Business Impact: Content teams use engagement data to greenlight Season 2 renewals. Titles with > 75% completion rate and > 40% binge score receive priority renewal consideration.

2. Content Recommendation Engine¶

Objective: Improve content discovery using collaborative filtering enhanced with content-based features.

Approach: - Collaborative Filtering: User-content interaction matrix factorized via ALS (Alternating Least Squares) in PySpark MLlib - Content-Based Features: Genre, cast, director, release year, content rating, duration - Hybrid Score: 0.7 * collaborative + 0.3 * content-based, with COPPA-safe filtering for child profiles

Content Affinity Matrix:

# Gold layer: user-genre affinity for recommendation input
affinity = sessions_df.groupBy("user_id", "genre") \
    .agg(
        F.sum("watch_duration_sec").alias("total_watch_sec"),
        F.avg("completion_pct").alias("avg_completion"),
        F.count("session_id").alias("session_count")
    ) \
    .withColumn("affinity_score",
        F.col("total_watch_sec") * 0.4 +
        F.col("avg_completion") * 100 * 0.4 +
        F.col("session_count") * 0.2
    )

COPPA Constraint: Child profiles (age_bucket = "child") only receive recommendations from the kids catalog.

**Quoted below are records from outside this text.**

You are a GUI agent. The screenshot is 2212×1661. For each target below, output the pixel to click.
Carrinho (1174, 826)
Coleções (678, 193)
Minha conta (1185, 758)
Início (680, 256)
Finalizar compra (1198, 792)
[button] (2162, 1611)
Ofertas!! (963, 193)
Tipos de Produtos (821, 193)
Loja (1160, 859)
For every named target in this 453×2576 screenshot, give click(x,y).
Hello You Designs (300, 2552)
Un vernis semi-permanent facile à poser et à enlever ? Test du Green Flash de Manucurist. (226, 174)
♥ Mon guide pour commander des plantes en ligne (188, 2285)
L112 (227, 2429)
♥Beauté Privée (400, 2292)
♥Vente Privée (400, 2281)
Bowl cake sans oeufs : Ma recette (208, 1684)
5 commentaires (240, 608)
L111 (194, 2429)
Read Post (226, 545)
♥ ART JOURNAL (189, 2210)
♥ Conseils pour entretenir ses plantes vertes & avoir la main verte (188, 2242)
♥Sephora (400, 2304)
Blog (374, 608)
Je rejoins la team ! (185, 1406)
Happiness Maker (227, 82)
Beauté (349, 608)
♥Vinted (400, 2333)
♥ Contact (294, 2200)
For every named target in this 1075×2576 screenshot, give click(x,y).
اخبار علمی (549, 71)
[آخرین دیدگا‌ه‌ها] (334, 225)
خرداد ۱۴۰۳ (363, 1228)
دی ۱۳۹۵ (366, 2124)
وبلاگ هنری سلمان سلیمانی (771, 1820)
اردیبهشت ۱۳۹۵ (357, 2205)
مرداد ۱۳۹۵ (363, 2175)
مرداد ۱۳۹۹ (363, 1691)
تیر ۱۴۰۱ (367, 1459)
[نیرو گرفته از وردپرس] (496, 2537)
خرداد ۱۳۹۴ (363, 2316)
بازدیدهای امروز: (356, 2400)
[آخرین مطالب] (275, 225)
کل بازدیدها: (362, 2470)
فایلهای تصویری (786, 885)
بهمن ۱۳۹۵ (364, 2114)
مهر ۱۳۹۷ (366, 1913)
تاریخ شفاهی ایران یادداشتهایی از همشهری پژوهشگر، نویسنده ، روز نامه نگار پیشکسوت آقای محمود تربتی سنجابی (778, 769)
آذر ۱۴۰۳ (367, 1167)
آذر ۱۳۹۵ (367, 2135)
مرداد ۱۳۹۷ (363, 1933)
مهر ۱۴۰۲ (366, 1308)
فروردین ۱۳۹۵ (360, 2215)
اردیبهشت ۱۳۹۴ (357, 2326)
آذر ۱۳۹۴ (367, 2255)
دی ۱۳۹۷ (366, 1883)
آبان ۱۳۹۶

No cross-profile recommendation leakage.

3. Ad Monetization Optimization (AVOD Tier)¶

Objective: Maximize ad revenue for free-tier users without degrading engagement.

Key Metrics: - Impression Yield: Ad impressions per content hour viewed - Fill Rate: Percentage of ad slots filled by demand partners - CPM (Cost per Mille): Revenue per 1,000 ad impressions - Ad-Induced Drop-Off: Percentage of users who stop viewing during/after an ad break

Optimization Strategy: - Dynamic ad load: reduce ad frequency for users showing engagement decline - Contextual targeting: match ad categories to content genre (no behavioral tracking for COPPA profiles) - A/B test ad pod lengths: 15s vs 30s vs 60s pre-roll impact on completion rates

Gold Metrics:

Metric	Target	Current
Impression Yield	12/hr	10.3/hr
Fill Rate	95%	91%
Average CPM	$18.00	$15.40
Ad Drop-Off Rate	< 8%	11.2%

4. Content Acquisition ROI¶

Objective: Evaluate whether licensed content justifies its acquisition cost.

Key Metrics: - Cost per Viewing Hour (CPVH): Total license cost / total viewing hours - Catalog Utilization: Percentage of catalog titles viewed at least once in 30 days - Marginal Viewer Contribution: Incremental subscribers attributed to a title

Benchmarks:

Content Type	Avg CPVH	Catalog Utilization
Originals	$0.42	89%
Licensed Movies	$0.78	62%
Licensed Series	$0.55	71%
Live Sports	$1.20	95%

5. Subscriber Lifecycle Management¶

Objective: Reduce churn through proactive engagement interventions.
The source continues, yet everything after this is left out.